Last weekend I had a few hours to spare, so I decided to work on one of the problems from CodeSprint2, InterviewStreet’s contest to find the best programming talent.

Since I didn’t have long to work, I decided to try to complete the algorithm problem with the highest value. I chose to work on Count Strings (closed now). Given a regular expression, and a string length N, count the number of distinct strings of length N which the regular expression can match.

I looked at the sample test case, spent some time thinking about the problem and decided to try it. Although bounds for test cases were provided, I gave them only a cursory glance. This would turn out to be a mistake.

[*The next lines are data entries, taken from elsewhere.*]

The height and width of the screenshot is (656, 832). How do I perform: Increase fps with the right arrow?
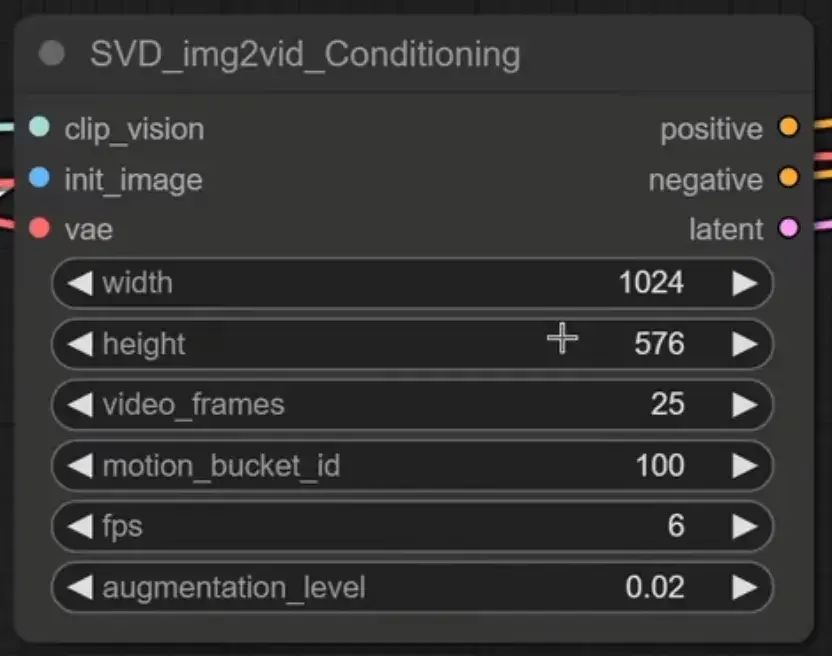(744, 526)
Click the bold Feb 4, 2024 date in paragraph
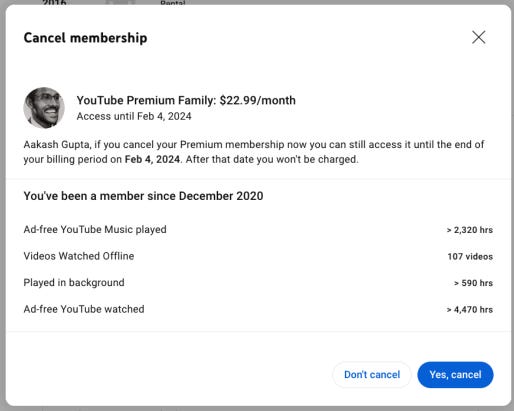 pos(152,159)
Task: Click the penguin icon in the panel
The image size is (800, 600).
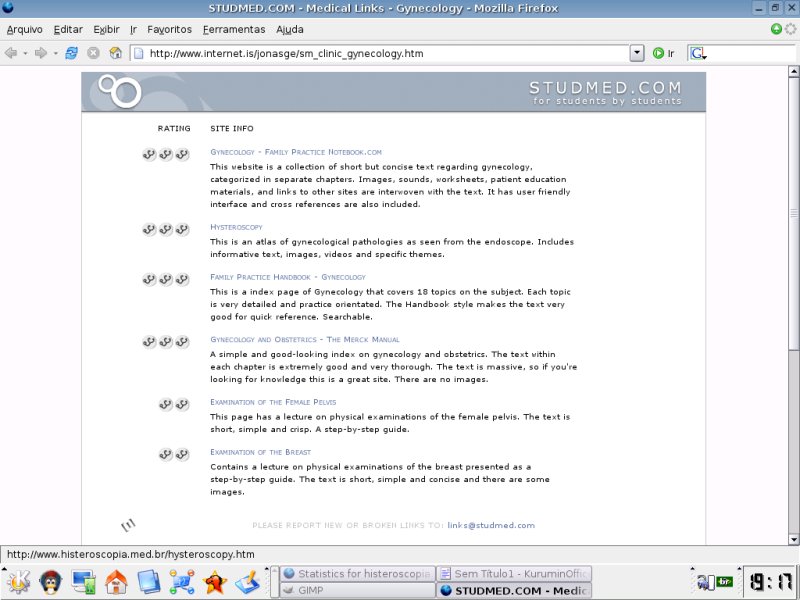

In my daily work, I typically focus on getting things working rather than spending time on determining the optimal way to do things. It is with this mindset that I decided that I would actually enumerate every string that a regular expression could produce, and then count them. I failed even before I began.

The regular expression language was limited to the alphabet {a, b}, with operators star, union, and concatenation.

I decided to use Haskell, which has the terseness of Ruby or Python, but the performance and type checking of a compiled language. I created a data type to represent the regular expressions. Recursive data types made this representation very straightforward.

data RegularExpression = Symbol Char | Concat RegularExpression RegularExpression | Union RegularExpression RegularExpression | Star RegularExpression deriving (Show, Eq)

I had the enumeration part complete fairly quickly. Pattern matching makes everything really intuitive and readable. The star operation required the most code.

listPossibilities (Symbol c) limit | limit > 0 = [c] | otherwise = [] listPossibilities (Concat r1 r2) limit = combos where o1 = listPossibilities r1 limit o2 = listPossibilities r2 limit combos = [ a ++ b | a <- o1, b <- o2, length (a++b) <= limit ] listPossibilities (Union r1 r2) limit = possibilities where o1 = listPossibilities r1 limit o2 = listPossibilities r2 limit possibilities = o1 ++ o2 listPossibilities (Star _) 0 = [""] listPossibilities (Star r1) limit = possibilities where opt = listPossibilities r1 limit possibilities = "": whileLimit opt limit optSet optSet = Set.fromList opt -- | Uses nub right now, really inefficient. probably should use some sort of memoization whileLimit :: [String] -> Int -> [String] -> [String] whileLimit base lim acc = pos where new = List.nub [a++b | a <- base, b <- acc, length (a++b) <= lim] pos = if null new || length new < length acc then acc else whileLimit base lim (List.nub $ acc ++ new)

The next component I needed was a parser to convert input into these regular expression objects. I used the Parsec parser module to construct the parser. This part actually took a bit longer, as I tried to refine the parser to accept deeply nested expressions.

The regular expression union parser below parses a parenthesized expression or symbol, followed by a pipe, and another parenthesized expression or symbol, returning a RegularExpression object.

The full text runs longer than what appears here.